DOCUMENT EXCERPT —

Sorry it’s been five years since my last HP read; I’m afraid I can’t remember enough to play this reindeer game.
You are totally a Gryffindor Ned.
Slytherin.
I wasn’t going to guess for others, but would have thought tob to hufflepuff or ravenclaw, the former for the valuing of integrity and fair play, the latter for the emphasis on wits and smarts. Ned- always slytherin in my mind. sly and ambitious in a good way. I agree with JE on his.
I was just kidding about the Slytherin comment…of course since I identify with Harry I’d want to be Gryffindor (also my favorite mythological beast has long been the Gryphon). However, I think I’d probably be a Hufflepuff. We do have to think of populating the other houses, after all!
I’d like to think of myself as Gryffindor. Maybe Ravenclaw. Like Harry, I would perhaps have to struggle with certain Slytherin qualities and, as the Sorting Hat came down, would have to desperately think “Not Slytherin! Not Slytherin!”

[Interface element records]
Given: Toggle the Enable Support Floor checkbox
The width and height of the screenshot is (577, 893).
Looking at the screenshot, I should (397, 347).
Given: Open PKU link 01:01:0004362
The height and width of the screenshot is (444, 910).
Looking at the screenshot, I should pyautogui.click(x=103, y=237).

YOUR TASKS —
1 - In the Harry Potter house discussion, what does one commenter name as their longtime favorite mythological beast?
2 - List every line of the records that contains the string "screenshot", matching case exactly.
The text and the records were taken from unrelated sources.

SOLVED PROBLEMS —
1 - The Gryphon.

2 -
The width and height of the screenshot is (577, 893).
Looking at the screenshot, I should (397, 347).
The height and width of the screenshot is (444, 910).
Looking at the screenshot, I should pyautogui.click(x=103, y=237).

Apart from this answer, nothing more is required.